**RECORDS PROVIDED**:
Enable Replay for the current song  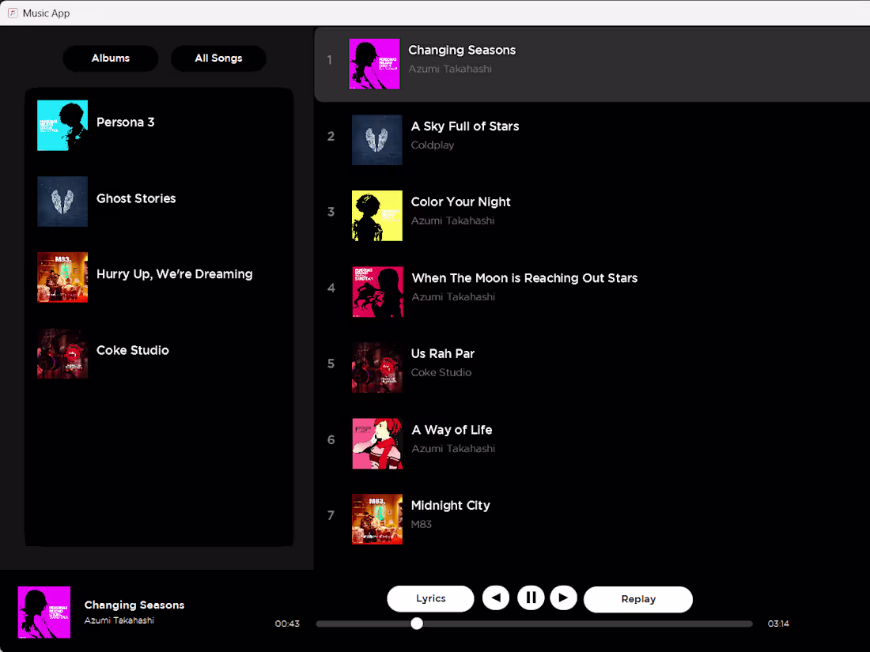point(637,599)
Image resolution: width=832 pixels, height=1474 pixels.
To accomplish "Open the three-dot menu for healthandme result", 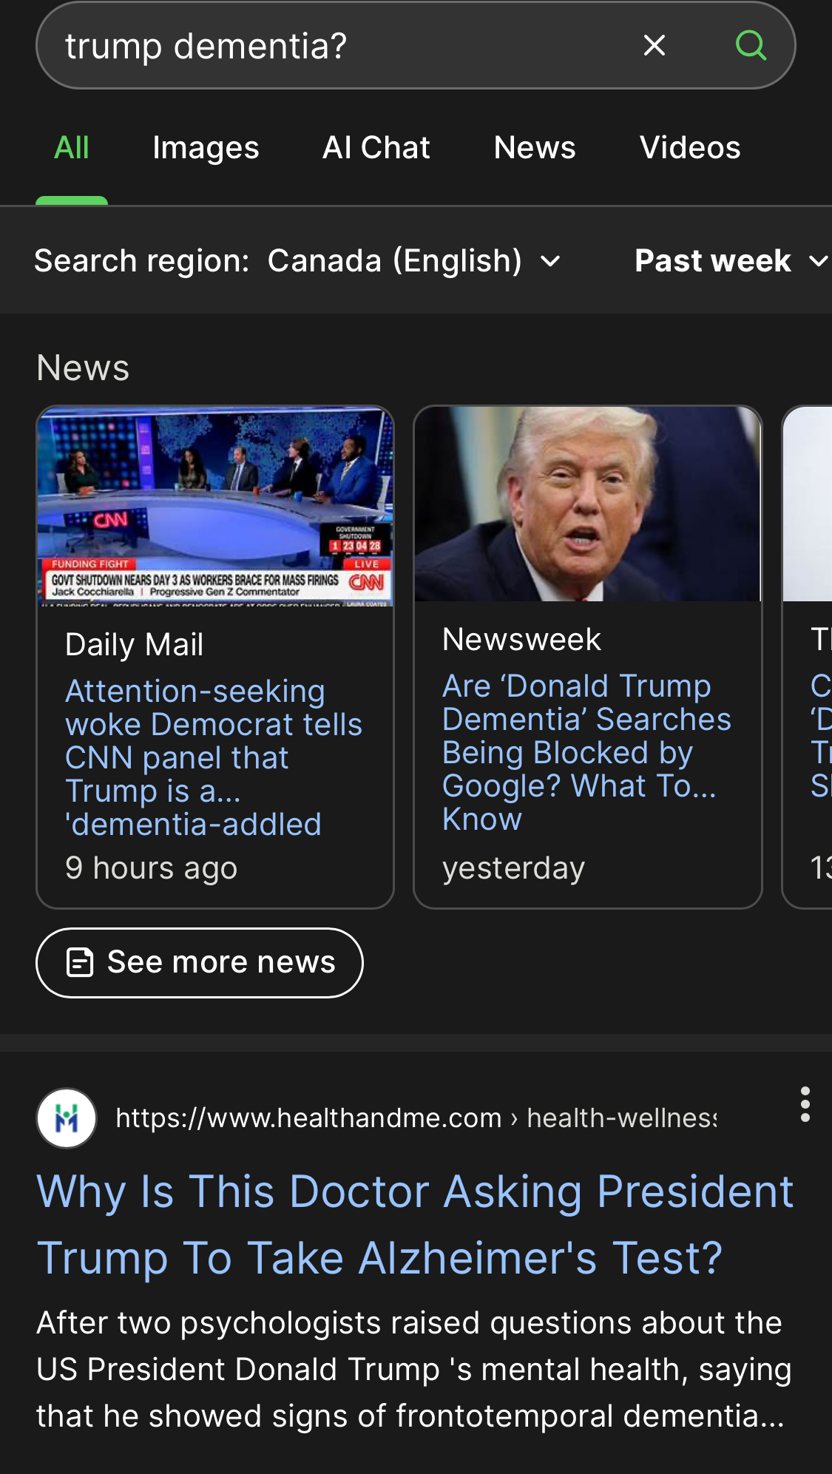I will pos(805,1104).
...
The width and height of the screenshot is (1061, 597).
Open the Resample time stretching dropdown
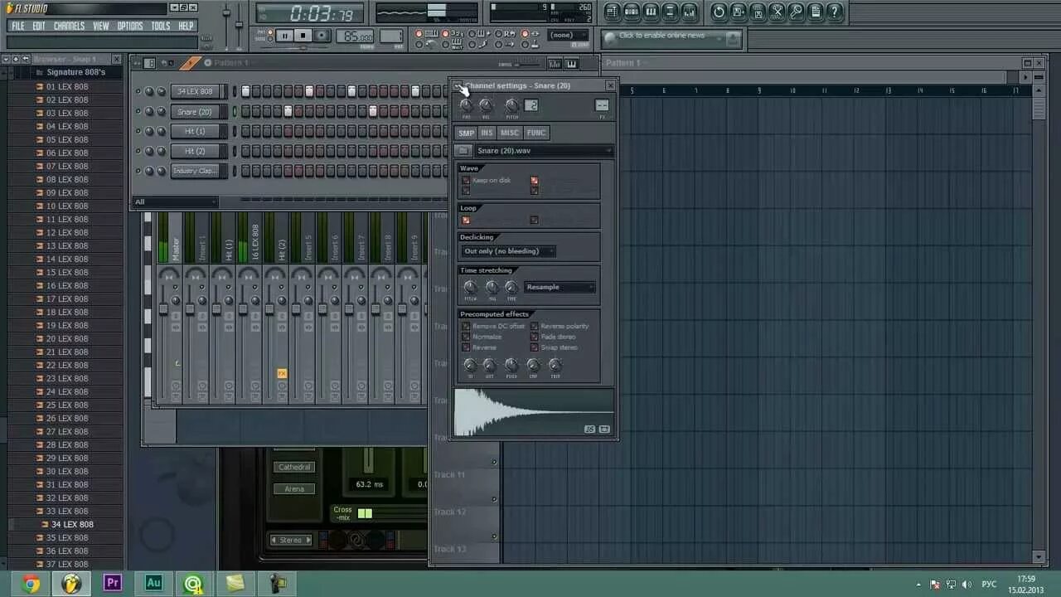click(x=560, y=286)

**EXERCISE DETAILS**: Find and show each line of the listing with the word "height".

**YOUR SOLUTION**:
Image resolution: width=832 pixels, height=1474 pixels.
The width and height of the screenshot is (1061, 597).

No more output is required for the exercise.